Firing of a field gun of the early 17th century with a linstock

A linstock (also called a lintstock) is a staff with a fork at one end to hold a lighted slow match. The name was adapted from the Dutch lontstok, "match stick". Linstocks were used for discharging cannons in the early days of artillery; the linstock allowed the gunner to stand further from the cannon as it was dangerous applying the lighted match to the touch hole at the breech of the gun. Not only could the charge flash back, but the recoil of the cannon might send the carriage toward the gunner.

== Design ==
Linstocks had curving arms called a serpentine that ended with a pinching metal jaw to grip the slow match, and a sharp point at the base to stick in the ground. In emergencies, gunners could use the spear blade as a weapon to defend the cannon.

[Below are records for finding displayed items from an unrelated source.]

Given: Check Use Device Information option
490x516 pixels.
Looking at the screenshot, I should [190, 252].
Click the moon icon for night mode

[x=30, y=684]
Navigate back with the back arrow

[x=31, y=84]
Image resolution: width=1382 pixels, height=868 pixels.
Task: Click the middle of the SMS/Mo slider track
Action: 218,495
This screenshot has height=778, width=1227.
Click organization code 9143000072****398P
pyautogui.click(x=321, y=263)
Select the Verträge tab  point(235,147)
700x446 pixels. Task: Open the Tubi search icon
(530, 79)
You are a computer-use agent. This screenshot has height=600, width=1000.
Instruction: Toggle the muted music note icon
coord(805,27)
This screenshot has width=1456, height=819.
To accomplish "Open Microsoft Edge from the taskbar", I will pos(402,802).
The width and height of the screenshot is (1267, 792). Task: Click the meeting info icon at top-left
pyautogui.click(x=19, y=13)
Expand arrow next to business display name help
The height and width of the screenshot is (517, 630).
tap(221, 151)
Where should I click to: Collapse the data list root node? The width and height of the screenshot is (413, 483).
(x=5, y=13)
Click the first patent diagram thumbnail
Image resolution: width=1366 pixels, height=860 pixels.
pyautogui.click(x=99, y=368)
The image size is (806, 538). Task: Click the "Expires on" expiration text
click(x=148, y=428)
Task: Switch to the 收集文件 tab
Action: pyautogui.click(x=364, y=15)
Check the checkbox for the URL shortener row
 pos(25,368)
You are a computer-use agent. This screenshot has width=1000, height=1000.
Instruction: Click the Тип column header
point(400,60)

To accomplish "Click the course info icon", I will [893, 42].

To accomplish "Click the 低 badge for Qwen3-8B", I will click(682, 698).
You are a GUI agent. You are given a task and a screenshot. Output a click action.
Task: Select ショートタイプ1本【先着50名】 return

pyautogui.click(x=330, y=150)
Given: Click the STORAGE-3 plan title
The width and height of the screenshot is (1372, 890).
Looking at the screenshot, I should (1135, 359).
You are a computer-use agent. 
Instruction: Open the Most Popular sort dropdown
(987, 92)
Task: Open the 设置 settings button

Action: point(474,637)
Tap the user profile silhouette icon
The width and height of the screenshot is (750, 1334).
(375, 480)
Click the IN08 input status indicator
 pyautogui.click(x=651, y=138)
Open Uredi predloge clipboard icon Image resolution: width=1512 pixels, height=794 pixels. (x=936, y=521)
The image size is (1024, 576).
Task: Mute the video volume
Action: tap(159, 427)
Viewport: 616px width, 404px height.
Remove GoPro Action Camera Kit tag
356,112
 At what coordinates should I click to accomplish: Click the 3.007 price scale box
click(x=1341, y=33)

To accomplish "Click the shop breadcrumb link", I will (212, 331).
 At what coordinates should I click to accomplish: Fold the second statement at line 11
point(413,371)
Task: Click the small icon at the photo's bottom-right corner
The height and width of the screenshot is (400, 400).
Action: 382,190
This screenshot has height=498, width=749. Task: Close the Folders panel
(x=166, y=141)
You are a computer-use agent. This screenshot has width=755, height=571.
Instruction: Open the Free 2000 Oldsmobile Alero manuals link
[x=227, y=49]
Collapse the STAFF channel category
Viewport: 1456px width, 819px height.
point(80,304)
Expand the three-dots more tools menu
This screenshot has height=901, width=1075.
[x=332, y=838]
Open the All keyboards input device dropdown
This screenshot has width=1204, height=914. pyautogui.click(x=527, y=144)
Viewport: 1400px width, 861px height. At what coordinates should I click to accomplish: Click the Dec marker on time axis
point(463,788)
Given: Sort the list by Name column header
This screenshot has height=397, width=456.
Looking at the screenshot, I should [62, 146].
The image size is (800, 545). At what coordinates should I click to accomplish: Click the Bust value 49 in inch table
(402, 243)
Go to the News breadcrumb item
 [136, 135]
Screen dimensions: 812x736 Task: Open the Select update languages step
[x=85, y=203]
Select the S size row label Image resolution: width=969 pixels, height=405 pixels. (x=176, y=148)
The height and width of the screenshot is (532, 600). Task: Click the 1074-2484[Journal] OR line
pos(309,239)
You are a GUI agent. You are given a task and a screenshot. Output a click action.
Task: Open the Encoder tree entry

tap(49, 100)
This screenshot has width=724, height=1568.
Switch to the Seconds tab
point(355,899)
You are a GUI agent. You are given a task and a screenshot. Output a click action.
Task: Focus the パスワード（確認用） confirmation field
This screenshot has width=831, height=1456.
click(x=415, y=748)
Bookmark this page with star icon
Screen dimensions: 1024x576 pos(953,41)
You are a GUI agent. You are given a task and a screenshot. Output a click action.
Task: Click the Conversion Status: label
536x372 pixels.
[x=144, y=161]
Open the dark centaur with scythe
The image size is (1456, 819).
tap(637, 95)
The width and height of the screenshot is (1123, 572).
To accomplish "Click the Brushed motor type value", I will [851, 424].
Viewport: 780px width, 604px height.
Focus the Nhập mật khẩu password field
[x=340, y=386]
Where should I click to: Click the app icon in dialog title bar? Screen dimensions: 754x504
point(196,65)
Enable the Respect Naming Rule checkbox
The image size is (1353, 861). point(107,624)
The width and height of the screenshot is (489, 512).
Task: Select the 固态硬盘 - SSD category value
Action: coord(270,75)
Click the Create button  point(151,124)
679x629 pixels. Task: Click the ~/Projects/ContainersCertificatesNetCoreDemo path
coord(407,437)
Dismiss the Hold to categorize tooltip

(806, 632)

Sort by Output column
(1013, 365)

Like much early modern military equipment, the linstock could have an additional function; 16th century examples had measurements in inches and a protractor engraved on the blade to allow the gun captain to check the angle.

== Obsolescence ==
By the mid-18th century, artillery pieces were being fitted with flintlock firing devices (known as gunlocks), rendering the linstock obsolete though the linstock remained in service in many places where the older form of ignition was used, including the United States during the War of Independence and parts of Europe during the Napoleonic Wars. During the War of 1812 and American Civil War, gun crews were issued linstocks, which were used when the flintlock and percussion cap-ignited primers failed.